Slashdot Mirror

← Back to Stories (view on slashdot.org)

Microsoft Flip-Flops On URI Protocol Handing Flaw

Posted by kdawson on from the so-it's-a-bug dept.

a-twitter writes "After months of insisting there is nothing to patch, Microsoft has done a complete 180 on the URI protocol handling vulnerability, announcing in a security advisory that a Windows update will be released to revise URI handling code within ShellExecute() to be more strict. The MSRC blog explains the background and offers more details on this issue."

7 of 126 comments (clear)

  1. Simple by Vlaadimir · · Score: 4, Interesting

    If Microsoft concedes that IE should validate/sanitize URL input before passing it to other applications, then other browsers should also validate/sanitize URL input before passing it to other vulnerable Microsoft/Adobe/IBM/... applications.

  2. In Vista it doesn't even act properly by postmortem · · Score: 0, Interesting

    When Firefox is default browser, state-of-the-art Microsoft Office 2007 can't open link when clicked upon without error - every time it is same story (fatal error! with red X and appropriate sound) if Firefox is not already opened.

  3. Nothing new here by GodfatherofSoul · · Score: 1, Interesting

    Microsoft is a pain when it comes to protocols. If they have a bug, unless it blows up Fortune 500 servers they put the burden on you to work around them. I wrote a HTTP proxy client lib a while back that ran with no problems for months/years until Microsoft got into our market. "But the RFC says..." means jack to your clients when their deployment is bombing out on transactions.

    --
    I swear to God...I swear to God! That is NOT how you treat your human!
  4. Re:Pay attention by Alwin+Henseler · · Score: 5, Interesting

    There were two flaws: One in Firefox, one in ShellExecute. Excellent point.

    Microsoft cannot and did not fix the flaw in Firefox (..) Ehmm... wrong. Since Firefox is an open source project, ANYONE has the option to contribute patches, and Microsoft surely has the knowledge and resources to do so. Any decently managed open source project should accept patches from anyone, IF it provides a correct fix for a problem, and licensing of the patch is acceptable (like, licensed the same as the rest of the project).

    Though I can't think of a reason why Microsoft would WANT to fix a problem in Firefox, unless IE's market share has dropped below 1% ;-)

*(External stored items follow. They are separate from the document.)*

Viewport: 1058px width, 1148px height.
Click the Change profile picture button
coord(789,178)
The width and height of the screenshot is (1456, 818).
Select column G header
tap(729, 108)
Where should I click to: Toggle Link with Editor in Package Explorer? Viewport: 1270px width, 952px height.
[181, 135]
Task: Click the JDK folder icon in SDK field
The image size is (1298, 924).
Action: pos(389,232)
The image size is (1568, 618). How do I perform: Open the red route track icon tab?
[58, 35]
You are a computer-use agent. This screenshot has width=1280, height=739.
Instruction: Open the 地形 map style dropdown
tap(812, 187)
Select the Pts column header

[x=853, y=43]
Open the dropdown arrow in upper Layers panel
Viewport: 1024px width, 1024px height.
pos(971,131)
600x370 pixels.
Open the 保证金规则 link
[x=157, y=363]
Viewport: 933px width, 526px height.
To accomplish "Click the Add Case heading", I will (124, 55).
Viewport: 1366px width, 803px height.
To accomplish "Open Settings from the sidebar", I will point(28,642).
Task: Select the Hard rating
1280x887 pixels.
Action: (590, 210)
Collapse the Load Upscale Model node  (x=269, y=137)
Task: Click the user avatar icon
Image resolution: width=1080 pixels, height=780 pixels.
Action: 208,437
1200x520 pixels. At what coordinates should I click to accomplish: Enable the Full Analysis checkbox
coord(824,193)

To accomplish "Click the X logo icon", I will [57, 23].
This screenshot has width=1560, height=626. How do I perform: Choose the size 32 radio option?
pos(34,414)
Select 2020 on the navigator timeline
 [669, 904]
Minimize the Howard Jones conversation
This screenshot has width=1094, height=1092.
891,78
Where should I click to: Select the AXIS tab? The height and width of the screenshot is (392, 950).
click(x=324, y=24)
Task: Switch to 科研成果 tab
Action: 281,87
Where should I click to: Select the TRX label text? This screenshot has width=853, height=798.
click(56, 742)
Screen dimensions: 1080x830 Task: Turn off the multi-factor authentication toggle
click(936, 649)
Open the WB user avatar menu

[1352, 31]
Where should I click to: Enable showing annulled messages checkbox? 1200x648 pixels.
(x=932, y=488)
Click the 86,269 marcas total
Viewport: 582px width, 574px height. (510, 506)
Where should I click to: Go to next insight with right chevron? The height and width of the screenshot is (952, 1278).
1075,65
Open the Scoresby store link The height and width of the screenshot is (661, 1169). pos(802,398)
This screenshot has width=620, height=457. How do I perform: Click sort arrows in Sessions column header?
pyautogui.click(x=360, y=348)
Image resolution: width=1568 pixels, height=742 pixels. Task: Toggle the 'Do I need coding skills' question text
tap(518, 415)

  5. Re:Firefox? by ozmanjusri · · Score: 2, Interesting
    "M$" has modified the way it works, which does not mean it's "mistaken".

    Yes it does.

    This is from the Technet mea culpa blog posting by MSRC's Jonathan.

    With Internet Explorer 7 installed, the flow is a bit different. IE7 began to do more validation up front to reject malformed URI's. When this malformed URI with a % was rejected by IE7, ShellExecute() tries to "fix up" the URI to be usable. During this process, the URI is not safely handled. IE7 rejects the URI, and on Windows Vista ShellExecute() gracefully rejects the URI. That's not the case on the older versions of Windows like Windows XP and Windows Server 2003 when IE7 is installed. Spin the facts as much as you like here, but anyone with a clue knows it is Microsoft's vulnerability. That's why they're the only ones who can fix it.
    --
    "I've got more toys than Teruhisa Kitahara."
  6. Re:Good. by MadMidnightBomber · · Score: 5, Interesting

    Create a shortcut on your desktop called 'www.slashdot.org' which points to 'www.bbc.co.uk'[1]. Now visit www.slashdot.org in IE.

    Be afraid. Be very afraid.

    [1] OB /. - or possibly to goatse

    --
    "It doesn't cost enough, and it makes too much sense."
  7. Re:like a dervish, they are by Anonymous Coward · · Score: 1, Interesting

    True.

    But, you can still buy a disposable 360 once a monthfor five years, for less than half the price of a single PS3!